The Eighth Sunday after Pentecost: Proper 12 

… At the still point of the turning world. Neither flesh nor fleshless;
Neither from nor towards; at the still point, there the dance is,
But neither arrest nor movement. And do not call it fixity,
Where past and future are gathered. Neither movement from nor towards,
Neither ascent nor decline. Except for the point, the still point,
There would be no dance, and there is only the dance…

 

T.S. Eliot, Burnt Norton

                      Peace on each one who comes in need;

Peace on each one who comes in joy.

Peace on each one who offers prayers;

                        Peace on each one who offers song.

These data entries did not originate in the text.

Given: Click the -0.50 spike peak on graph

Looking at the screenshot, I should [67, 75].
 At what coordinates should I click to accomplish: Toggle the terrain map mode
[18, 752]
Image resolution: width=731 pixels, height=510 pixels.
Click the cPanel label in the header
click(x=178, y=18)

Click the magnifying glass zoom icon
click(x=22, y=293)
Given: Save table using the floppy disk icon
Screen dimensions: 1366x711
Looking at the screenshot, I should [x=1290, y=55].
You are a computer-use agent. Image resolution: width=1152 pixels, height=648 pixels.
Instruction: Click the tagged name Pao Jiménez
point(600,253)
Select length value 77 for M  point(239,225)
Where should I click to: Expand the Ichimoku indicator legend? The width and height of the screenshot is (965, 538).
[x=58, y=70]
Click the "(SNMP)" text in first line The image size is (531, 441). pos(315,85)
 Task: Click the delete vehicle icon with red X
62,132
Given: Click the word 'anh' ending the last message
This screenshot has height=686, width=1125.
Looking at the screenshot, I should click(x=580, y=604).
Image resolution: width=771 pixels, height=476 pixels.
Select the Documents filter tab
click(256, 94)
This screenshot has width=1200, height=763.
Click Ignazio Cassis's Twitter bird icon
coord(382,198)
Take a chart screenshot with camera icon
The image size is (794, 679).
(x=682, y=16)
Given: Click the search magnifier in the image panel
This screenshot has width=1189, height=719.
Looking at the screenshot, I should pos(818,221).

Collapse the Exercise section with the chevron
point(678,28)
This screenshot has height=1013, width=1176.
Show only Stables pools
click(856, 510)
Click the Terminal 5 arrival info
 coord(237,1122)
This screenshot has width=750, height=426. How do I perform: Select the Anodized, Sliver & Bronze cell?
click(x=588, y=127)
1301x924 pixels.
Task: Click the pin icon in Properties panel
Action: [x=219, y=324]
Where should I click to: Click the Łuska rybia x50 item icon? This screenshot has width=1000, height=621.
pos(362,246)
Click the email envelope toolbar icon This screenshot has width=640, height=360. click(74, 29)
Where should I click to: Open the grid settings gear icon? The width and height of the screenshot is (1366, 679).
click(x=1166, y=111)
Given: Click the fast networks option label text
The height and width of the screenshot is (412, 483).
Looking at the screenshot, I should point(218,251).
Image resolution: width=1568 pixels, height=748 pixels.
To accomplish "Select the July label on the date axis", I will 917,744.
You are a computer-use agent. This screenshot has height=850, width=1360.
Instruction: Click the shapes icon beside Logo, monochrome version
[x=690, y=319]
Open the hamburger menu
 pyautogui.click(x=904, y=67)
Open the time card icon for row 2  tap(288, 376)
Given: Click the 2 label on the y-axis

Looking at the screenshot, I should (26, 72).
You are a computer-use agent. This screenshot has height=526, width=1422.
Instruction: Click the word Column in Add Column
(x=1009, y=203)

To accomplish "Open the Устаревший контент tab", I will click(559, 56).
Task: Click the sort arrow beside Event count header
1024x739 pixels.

Peace of the Maker, Peace of the Son,

                        Peace of the Spirit, the Triune One. 

 

 

Opening Prayer

 

Praise to you, God, for all your work among us.
Yours is the vigor in creation,
yours is the impulse in our new discoveries.
Make us adventurous, yet reverent and hopeful
in all we do. Amen.

The Gospel                                                                                     Matthew 13:31-33, 44-52

Jesus put before the crowds another parable: “The kingdom of heaven is like a mustard seed that someone took and sowed in his field; it is the smallest of all the seeds, but when it has grown it is the greatest of shrubs and becomes a tree, so that the birds of the air come and make nests in its branches.”

He told them another parable: “The kingdom of heaven is like yeast that a woman took and mixed in with three measures of flour until all of it was leavened.”

“The kingdom of heaven is like treasure hidden in a field, which someone found and hid; then in his joy he goes and sells all that he has and buys that field.

“Again, the kingdom of heaven is like a merchant in search of fine pearls; on finding one pearl of great value, he went and sold all that he had and bought it.

“Again, the kingdom of heaven is like a net that was thrown into the sea and caught fish of every kind; when it was full, they drew it ashore, sat down, and put the good into baskets but threw out the bad. So it will be at the end of the age. The angels will come out and separate the evil from the righteous and throw them into the furnace of fire, where there will be weeping and gnashing of teeth.

“Have you understood all this?” They answered, “Yes.” And he said to them, “Therefore every scribe who has been trained for the kingdom of heaven is like the master of a household who brings out of his treasure what is new and what is old.”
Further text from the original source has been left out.